In the past few years local municipalities have attempted to provide for the amusement and entertainment of residents and their guests. That is not the purpose of government and should be considered for what it is, a goody enjoyed by a relatively small number of people. Of course, the numbers of attendees grows each year but are they all residents of the city and all participating in paying the costs?

As the budget deficiency continues, governing bodies would be well advised to begin cutting non-essentials from the budget and concentrating on the basic reasons for government. It astonishes me that no member of the city council has questioned the proposal to lay part of the burden of shortfall on the employee. Surely one member will speak up in defense of the employee, who can not help feeling a little bit like being asked to pay for job protection.

Eloise Brown, Marana

No more taxes; OV government must cut its size

Oro Valley City Council recently voted to give more money to Critical Path Institute and TREO. It seems that the council cares more about subsidizing businesses than keeping residents.

The council is considering several new taxes on Wednesday, May 27. Among them are increased property taxes, increased retail sales tax, a grocery tax, an increase in utility taxes and a new franchise fee (tax) for our utilities.

We can't stand any more taxes. Many people are struggling to stay in their homes. Increasing our mortgage payments by adding more property tax is not going to help the residents of Oro Valley.

We are all going to see an increase in our utility bills once the cap and trade tax is passed by our federal government. It would be poor planning to increase those bills on a local level as well.

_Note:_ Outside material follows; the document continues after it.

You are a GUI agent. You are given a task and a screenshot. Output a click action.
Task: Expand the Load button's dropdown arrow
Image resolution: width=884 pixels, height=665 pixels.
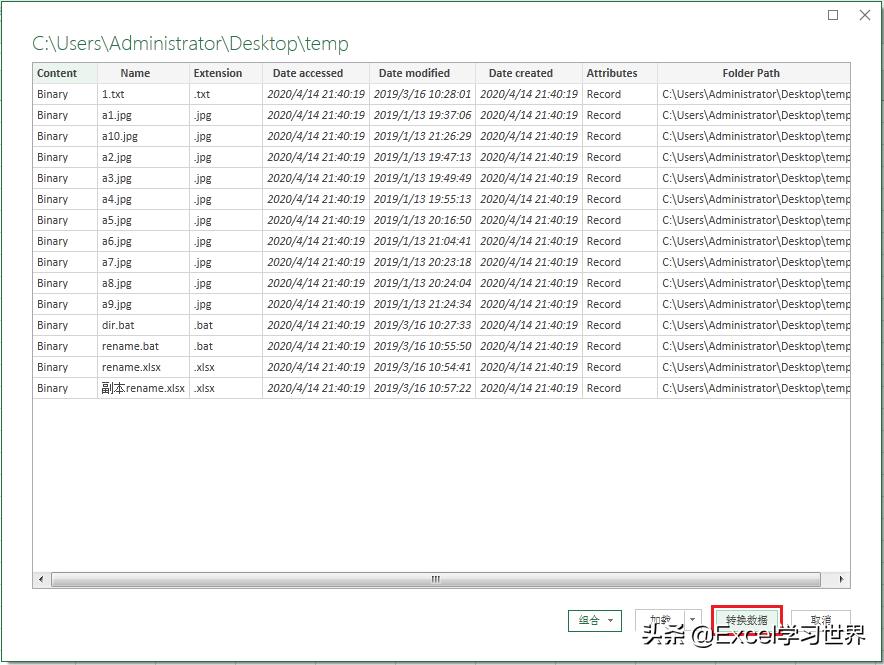tap(692, 620)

Raising our retail sales tax would put us in the same league with The City of South Tucson. Taxing our groceries is outrageous. Let's learn a lesson from California and cut the size of our city government instead of letting it grow out of control with increased taxes.

We need to start using common sense. We are not going to stimulate our local economy by digging deeper into the pockets of our residents.